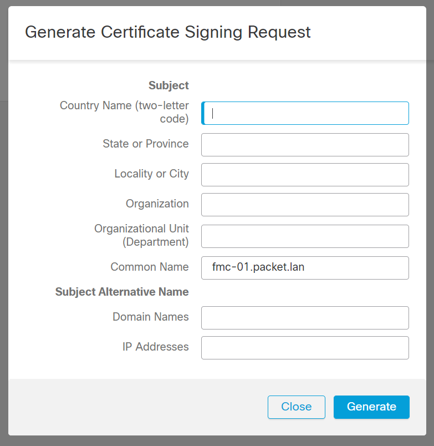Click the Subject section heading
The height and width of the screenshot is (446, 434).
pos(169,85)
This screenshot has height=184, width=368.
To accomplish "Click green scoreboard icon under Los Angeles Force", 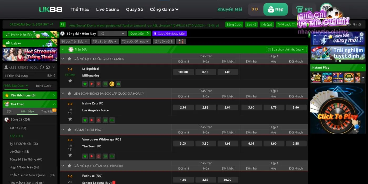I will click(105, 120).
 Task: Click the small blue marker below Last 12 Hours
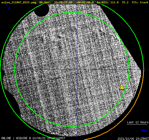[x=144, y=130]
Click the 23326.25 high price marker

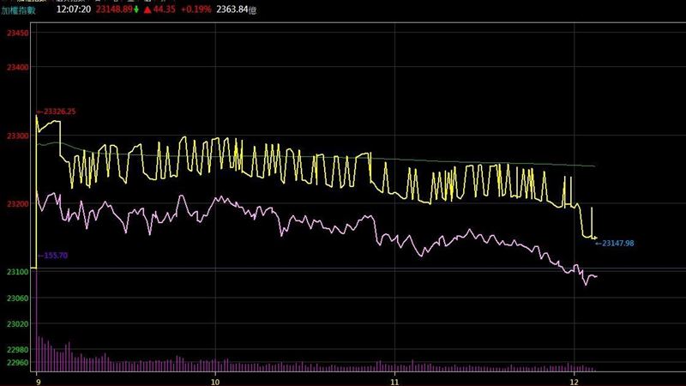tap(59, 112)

============================================================

Copy the data word for word, starting at the line with "Task: Click the" and going through the end of the data, and leave out the pictures.

 Task: Click the small blue marker below Last 12 Hours
[x=144, y=130]
Click the 23326.25 high price marker

tap(59, 112)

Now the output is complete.